19 July 2006

scared of india

first of all, let me note that i was just informed that "blogspot" (including myself) has been banned in india (along with other blogging tools), so i can't actually read what i'm posting (via email). i'll take this attack on digital liberty, on the part of the indian government i'm assuming, as some sort of absolution for all my typing errors. whose existence i would lay at the door of third-world keyboards in general, anyhow.

second of all, mateo has left for chennai and the ten day vipassana retreat which awaits him. if you don't know what vipassana is, i can only suggest that you do it (www.dhamma.org). it's an amazing ten-day silent trip into inner space that can only result in the pure positive result of you being more who you are. which is to say, love and/or god.

third of all, i dropped him off in mysore. mysore is a snug indian city amidst sandalwood forests and soap factories, in which i had absolutely no idea what was going on. the reality of travelling in india, it came to me, is very, very scary. i took a three hour bus away from our cozy indian solution -- replete with dosas, mangos, and kitchy portraits of whatever gods are nearby -- to end up in a totally foreign climate, language, culture, and ambience. thank krishna there were still mangos everywhere or i would have totally lost it. we ended up walking away the afternoon through back alleys and large urban cow pastures (as in, no grass and very large uddered cows) and -- and this is india -- the worst that happened to us in a seedy area of an unknown city where we were literally clueless was walking down a non-veg street bordered by dead chickens. which was pretty nasty, but nothing like what red hook had in store for us that bygone year...

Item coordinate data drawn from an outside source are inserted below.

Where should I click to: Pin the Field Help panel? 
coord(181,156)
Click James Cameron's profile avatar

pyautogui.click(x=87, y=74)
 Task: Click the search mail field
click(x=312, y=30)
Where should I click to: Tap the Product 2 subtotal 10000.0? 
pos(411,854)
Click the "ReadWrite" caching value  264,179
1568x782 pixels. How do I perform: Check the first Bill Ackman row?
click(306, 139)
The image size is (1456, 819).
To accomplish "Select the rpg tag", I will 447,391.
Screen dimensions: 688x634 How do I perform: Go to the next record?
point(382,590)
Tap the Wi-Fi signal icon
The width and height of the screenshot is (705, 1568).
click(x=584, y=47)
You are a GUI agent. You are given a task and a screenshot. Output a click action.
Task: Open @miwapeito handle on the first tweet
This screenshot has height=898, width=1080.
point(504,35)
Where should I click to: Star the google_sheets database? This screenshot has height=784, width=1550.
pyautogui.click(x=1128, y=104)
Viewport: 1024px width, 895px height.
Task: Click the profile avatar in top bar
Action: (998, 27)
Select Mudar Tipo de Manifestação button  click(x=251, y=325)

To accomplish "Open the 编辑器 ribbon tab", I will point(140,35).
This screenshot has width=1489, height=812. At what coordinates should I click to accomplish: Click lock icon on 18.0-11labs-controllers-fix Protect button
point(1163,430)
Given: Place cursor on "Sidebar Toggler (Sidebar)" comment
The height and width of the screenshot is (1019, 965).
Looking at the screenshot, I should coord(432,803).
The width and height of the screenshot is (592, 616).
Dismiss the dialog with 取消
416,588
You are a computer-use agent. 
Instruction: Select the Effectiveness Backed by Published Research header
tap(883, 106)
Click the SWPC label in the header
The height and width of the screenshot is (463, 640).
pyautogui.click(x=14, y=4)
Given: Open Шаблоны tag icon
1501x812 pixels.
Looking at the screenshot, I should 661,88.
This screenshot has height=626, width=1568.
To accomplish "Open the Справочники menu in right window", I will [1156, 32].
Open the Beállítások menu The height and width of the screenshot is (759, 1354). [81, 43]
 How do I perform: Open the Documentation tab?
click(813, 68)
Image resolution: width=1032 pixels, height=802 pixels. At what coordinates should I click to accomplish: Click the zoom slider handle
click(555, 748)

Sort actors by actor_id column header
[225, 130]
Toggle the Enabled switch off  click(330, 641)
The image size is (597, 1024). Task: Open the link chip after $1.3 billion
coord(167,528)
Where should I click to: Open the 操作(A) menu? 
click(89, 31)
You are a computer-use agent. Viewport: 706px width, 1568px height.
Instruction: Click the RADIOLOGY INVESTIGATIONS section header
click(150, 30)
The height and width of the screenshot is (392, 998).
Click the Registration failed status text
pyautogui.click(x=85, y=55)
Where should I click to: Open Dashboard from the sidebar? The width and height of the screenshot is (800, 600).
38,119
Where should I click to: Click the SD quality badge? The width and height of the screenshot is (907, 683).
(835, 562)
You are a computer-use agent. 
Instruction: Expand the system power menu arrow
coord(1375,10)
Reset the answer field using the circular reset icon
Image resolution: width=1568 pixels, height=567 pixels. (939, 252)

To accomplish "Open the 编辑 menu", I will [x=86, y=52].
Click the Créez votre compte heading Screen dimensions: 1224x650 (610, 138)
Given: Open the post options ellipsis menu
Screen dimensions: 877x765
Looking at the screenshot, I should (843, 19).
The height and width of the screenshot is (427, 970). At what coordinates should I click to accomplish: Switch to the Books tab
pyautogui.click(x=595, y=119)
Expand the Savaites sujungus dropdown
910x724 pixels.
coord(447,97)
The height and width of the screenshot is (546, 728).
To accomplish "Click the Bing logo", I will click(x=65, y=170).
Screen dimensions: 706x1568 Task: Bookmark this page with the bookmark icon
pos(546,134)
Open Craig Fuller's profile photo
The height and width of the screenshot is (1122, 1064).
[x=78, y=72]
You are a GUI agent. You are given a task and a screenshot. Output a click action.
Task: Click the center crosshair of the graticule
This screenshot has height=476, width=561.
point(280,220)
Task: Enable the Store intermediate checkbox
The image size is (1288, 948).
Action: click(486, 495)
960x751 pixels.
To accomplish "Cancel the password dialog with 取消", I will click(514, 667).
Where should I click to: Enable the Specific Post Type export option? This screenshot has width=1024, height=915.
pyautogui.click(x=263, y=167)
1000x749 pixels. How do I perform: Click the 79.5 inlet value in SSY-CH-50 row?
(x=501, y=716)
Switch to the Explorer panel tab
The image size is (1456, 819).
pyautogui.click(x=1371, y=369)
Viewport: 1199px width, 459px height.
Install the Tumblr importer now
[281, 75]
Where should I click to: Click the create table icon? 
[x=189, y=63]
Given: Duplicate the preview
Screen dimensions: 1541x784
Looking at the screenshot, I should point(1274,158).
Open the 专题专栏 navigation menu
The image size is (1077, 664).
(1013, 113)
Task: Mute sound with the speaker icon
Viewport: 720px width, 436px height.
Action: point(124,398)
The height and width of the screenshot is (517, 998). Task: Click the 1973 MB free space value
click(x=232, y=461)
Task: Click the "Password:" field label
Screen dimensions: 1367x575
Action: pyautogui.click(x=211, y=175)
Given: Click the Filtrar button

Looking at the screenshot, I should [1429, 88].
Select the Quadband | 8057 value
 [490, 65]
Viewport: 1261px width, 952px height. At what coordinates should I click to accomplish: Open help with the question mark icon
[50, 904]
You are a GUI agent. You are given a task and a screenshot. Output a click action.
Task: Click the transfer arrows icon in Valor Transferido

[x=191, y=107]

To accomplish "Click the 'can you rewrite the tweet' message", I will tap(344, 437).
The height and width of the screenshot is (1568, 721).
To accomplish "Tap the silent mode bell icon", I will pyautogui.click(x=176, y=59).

so i've now segued into yet another stretch of the indian solution. another week of intense music practice -- which is destroying some deep and wounded parts of the self, all too slowly for any pretense of comfort -- and then a group of gringas arrives to carry me through my final keralan week. in anticipation of the general stare festival that will surely ensue, i've begun marketing 50 rs. "stareathon" tickets to at least recuperate whatever rice ("food") expenses these ladies unpack in the spacy red foregroud of the monsoon hotel.

speaking of which, mateo's cd, "live july at the monsoon hotel", has been recorded successfully; if the cookbook project (still in progress) is any indication, the real work can now truly begin. i'll post some tracks as soon as sony lets me.

and, speaking of marketing, once again, i am now selling ten thousand copies of the cookbook, which has been prehumously renamed "Cooking can be God" for the second edition. which means, naturally, you are now buying a copy.

www.somethingconsructive.net/jamanta/get.shtml

so, thanks for that. in the way that all class struggle can be rosily viewed as mere prehistory before this golden age of social relations and jam sessions that marx has forecast for us all, this cookbook proejct and all her antecedents are the mere prehistory of my projects heretodate.

i'm feeling a sense of closure. the shifting temperatures of the border regions. a looseness of footing and spring in my step. indian and i are almost through, for a time. i've almost given up the deeply buried notion that i am not and cannot be a musician. i'm already, strangely, over cooking. and i'm ready to go home.

luckily and unfortunately for our heroes, home does not exist. as the situationists burned into my brain

"the hacienda must be built"

which is what the next step is all about. i'll be leaving india, taking a warm bath, selling ten thousand cookbooks, and moving back to sequim to start an ashram. the lost mountain observatory. a festering pit of possibility. an integration of tropics and temperance, of henry miller and aurobindo, of gandhian clarity of value with a burning man's insistence on the present. the Only gift, as it were.

there are plenty of details in terms of how large you can build a shack before it falls under the shadow of the county code and how we're going to transition off the grid in a couple years. and they've been largely worked out. so at this point i'm psyched to be going home, to be planting trees, to be finishing all the strange books, programs, theories, and projects that five years of wandering have saddled alongside me.

and, if you are reading this, it probably means i hope to see you there.

one love

ankur

1 comment:

Anonymous said...

I wish that india was more available on the internet.